▶ **EXERCISE MATERIAL**:

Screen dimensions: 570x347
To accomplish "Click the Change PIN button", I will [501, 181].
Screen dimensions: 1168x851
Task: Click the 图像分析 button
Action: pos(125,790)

▶ **GOAL**:
Copy the material above line for line, changing nothing.

▶ **EXERCISE OUTPUT**:
Screen dimensions: 570x347
To accomplish "Click the Change PIN button", I will [501, 181].
Screen dimensions: 1168x851
Task: Click the 图像分析 button
Action: pos(125,790)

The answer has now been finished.